Он не видел, как из толпы, напиравшей на него сзади, выскочила вперед его мать; она упала на колени и закричала, и закрыла лицо руками. Она услышала его, а он не услышал ее. Спине внезапно стало по-детски весело и легко, его освободили от ужасной ноши, и он видел, как солдаты в медных шлемах врывают в сухую землю массивный столб с чуть косою перекладиной. Пошатываясь под резким ветром, он стоял и глядел на орудия людской казни. Страшная смерть, ну что ж, пусть так! А какая разница! Она вся страшная! Любая!
Схватили, поволокли.
Украли его у жизни.
Взгромоздили вверх, закинули руки за перекладину, привязали грубыми веревками. Должны еще и гвозди вбить, так было на картине сибиряка того несчастного, им убитого, Славки, он же, бедняга, рисовал распятие!

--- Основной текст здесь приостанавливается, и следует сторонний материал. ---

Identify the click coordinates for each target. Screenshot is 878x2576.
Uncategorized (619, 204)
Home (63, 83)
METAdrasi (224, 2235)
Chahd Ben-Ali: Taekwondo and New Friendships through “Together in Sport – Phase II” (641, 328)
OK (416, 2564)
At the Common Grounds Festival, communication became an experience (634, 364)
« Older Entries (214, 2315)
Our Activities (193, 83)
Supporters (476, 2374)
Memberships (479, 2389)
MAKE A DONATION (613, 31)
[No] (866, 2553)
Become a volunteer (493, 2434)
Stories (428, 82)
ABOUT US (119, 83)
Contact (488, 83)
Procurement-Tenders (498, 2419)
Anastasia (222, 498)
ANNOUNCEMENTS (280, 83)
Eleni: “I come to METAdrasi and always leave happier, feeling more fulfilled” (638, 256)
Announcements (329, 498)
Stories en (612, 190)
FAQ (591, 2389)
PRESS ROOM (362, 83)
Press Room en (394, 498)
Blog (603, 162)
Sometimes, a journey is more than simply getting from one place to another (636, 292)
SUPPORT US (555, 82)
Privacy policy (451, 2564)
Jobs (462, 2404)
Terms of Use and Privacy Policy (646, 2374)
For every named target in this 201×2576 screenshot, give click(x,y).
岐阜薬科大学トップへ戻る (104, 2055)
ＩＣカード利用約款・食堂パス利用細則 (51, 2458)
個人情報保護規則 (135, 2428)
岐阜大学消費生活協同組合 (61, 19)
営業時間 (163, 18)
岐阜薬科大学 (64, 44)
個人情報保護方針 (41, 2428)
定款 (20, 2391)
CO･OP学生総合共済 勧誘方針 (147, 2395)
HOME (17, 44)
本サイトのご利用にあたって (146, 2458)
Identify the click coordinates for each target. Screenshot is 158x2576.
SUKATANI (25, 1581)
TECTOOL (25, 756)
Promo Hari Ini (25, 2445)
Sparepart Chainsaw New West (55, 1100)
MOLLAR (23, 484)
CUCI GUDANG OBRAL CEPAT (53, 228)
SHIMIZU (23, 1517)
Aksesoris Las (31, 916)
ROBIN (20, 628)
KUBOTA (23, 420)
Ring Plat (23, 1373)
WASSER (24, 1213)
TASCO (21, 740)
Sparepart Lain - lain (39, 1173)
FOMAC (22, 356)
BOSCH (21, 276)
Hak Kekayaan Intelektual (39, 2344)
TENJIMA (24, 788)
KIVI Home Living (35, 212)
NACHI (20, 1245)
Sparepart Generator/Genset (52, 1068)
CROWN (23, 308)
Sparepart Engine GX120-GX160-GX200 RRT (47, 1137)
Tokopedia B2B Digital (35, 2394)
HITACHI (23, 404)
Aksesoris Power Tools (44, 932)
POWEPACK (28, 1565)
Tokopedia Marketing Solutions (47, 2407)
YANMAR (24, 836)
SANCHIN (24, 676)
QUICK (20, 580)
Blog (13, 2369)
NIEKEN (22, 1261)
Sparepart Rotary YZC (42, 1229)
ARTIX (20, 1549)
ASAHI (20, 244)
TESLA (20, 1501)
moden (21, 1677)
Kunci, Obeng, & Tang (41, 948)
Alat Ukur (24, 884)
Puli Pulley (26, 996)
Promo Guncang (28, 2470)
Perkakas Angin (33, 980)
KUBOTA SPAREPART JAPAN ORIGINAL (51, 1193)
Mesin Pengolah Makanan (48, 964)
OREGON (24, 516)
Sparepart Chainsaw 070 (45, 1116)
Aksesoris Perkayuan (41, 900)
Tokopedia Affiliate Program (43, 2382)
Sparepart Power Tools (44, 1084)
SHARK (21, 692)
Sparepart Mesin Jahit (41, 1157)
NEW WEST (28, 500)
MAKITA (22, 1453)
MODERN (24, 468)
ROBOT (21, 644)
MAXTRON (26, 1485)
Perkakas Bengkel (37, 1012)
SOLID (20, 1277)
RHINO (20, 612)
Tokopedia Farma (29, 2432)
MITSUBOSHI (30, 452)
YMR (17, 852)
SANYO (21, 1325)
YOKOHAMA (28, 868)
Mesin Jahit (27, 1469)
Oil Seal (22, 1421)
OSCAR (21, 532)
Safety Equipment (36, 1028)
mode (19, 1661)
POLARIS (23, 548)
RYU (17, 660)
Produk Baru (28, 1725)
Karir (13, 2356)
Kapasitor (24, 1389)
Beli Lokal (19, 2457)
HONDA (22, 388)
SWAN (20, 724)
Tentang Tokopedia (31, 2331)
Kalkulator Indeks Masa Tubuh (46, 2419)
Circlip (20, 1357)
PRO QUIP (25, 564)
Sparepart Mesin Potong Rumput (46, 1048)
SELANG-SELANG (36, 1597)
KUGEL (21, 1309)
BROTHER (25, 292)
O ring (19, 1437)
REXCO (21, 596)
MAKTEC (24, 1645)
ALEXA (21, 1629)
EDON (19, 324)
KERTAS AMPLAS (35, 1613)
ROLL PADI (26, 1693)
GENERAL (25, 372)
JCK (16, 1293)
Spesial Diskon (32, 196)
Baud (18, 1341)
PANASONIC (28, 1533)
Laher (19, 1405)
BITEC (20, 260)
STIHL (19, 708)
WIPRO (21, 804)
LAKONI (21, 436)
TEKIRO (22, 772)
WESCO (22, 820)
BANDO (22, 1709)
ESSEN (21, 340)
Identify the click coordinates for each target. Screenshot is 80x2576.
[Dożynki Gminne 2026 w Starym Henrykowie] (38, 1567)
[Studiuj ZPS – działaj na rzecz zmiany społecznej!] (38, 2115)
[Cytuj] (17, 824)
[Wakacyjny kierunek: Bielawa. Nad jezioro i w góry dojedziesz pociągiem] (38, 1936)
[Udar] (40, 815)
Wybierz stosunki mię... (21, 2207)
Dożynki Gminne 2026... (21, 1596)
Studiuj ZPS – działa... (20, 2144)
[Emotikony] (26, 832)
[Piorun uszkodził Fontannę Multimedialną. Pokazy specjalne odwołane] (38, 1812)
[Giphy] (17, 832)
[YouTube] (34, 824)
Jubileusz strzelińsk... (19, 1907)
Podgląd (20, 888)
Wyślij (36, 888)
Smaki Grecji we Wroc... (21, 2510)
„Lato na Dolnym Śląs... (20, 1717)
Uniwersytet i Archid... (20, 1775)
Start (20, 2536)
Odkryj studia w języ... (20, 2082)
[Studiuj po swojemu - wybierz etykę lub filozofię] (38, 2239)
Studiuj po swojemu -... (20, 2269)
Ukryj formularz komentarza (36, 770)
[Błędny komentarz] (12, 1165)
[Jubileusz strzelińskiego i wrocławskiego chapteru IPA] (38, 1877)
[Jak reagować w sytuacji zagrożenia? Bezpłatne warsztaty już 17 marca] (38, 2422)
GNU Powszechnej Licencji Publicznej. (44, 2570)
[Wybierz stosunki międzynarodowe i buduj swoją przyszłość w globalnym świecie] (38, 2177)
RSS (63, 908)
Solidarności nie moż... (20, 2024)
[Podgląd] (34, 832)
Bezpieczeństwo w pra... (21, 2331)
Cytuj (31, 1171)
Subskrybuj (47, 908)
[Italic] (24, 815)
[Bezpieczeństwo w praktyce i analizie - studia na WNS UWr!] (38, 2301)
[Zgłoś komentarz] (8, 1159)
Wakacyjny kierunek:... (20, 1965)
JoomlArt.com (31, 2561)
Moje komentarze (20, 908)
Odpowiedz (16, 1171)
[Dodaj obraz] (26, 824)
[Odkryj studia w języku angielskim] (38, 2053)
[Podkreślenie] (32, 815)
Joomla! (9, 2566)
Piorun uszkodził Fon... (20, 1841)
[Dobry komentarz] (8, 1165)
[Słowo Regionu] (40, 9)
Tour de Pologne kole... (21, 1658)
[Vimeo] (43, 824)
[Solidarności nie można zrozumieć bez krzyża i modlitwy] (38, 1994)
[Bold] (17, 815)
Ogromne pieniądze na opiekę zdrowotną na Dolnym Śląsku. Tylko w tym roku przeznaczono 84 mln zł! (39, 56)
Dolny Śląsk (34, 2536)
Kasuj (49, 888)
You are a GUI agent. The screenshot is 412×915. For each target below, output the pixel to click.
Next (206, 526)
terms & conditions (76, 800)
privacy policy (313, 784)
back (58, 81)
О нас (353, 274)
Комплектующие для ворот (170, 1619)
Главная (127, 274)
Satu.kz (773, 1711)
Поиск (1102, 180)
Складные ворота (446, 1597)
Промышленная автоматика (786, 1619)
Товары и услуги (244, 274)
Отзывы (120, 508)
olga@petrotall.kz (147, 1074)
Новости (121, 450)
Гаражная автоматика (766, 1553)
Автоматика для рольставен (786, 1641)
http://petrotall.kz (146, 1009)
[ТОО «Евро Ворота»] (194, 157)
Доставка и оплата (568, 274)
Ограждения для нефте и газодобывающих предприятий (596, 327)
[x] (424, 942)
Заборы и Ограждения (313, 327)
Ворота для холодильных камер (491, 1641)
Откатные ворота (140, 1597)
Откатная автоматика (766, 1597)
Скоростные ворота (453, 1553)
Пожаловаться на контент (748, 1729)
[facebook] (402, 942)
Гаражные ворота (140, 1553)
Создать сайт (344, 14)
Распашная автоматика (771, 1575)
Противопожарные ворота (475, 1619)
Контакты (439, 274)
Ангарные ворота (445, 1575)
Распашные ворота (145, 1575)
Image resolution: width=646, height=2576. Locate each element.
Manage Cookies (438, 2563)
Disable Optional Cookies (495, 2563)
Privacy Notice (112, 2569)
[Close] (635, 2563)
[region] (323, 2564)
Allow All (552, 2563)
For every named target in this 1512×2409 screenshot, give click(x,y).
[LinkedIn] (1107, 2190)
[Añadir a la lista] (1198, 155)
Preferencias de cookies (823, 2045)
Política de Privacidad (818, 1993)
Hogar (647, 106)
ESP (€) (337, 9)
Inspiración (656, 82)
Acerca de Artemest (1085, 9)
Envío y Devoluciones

Гвозди, чугунные, мощные! И чтобы в ладони вбили! Молоток где?! Где мой, родной ужас?! Тоже украли?!
Он осознал в один миг: он украл жизнь у Бога своего, и вот Ему – ее – возвратили: отняли у него, хитреца, и Богу вернули. А жизнь Бога есть Его смерть, ну что тут непонятного. Умри и возродись! "Я Бог, я воскресну", – утешающе шептал он себе, ни на грош не веря себе.
Нет! Не воскреснет человек, и не расточатся врази его, как бормотал когда-то над его бедной, детской кроваткой его отец. Отец бормотал про Бога. А про человека нет никаких молитв. Яко исчезает дым, не исчезнут! Яко тает воск от лица огня… и не погибнут никакие беси…
Три креста стояли в серой тусклой мгле, три креста. Внезапно налетел ветер и вихрь, пыль поднялась, и косые серые, черные и серебряные струи дождя застучали о сухую землю, в медные шлемы и латы солдат, в размалеванные лица дешевых женщин на ночь. Сквозь серое ничто еле просматривались три креста, близкая ночь закрывала их от любопытных глаз серой мокрой тоской, стеной безумной небесной воды, и хлестал ливень, размывал землю, и изгибались на крестах тела людей: плохие они были или хорошие, теперь это было все равно, дождю так точно все равно, и ветру, и небу, серому и кудрявому, как нищий табачный дым. Дым овевал три креста, дым клубился вокруг закинутых к небу голов и орущих от боли ртов, казнь совершалась, таков был конец этих трех жизней, и Марк орал сам себе: я не вор! Не вор! И людям, что столпились внизу, под крестами, и укрывали руками, досками и жалкой одеждой головы от дождя, кричал: я не вор! Не вор! Я не воровал! Это мной – воровали! Я только был орудием! Я – инструмент! Я просто инструмент! Пила, стамеска! Кто-то держал меня! Кто-то все делал мной! А я – нет! не воровал! я – чист, люди! я просто человек! По ошибке вы меня сюда заволокли, на крест! Здесь должен висеть Бог! Бог! А я – просто человек! Слышите! Человек!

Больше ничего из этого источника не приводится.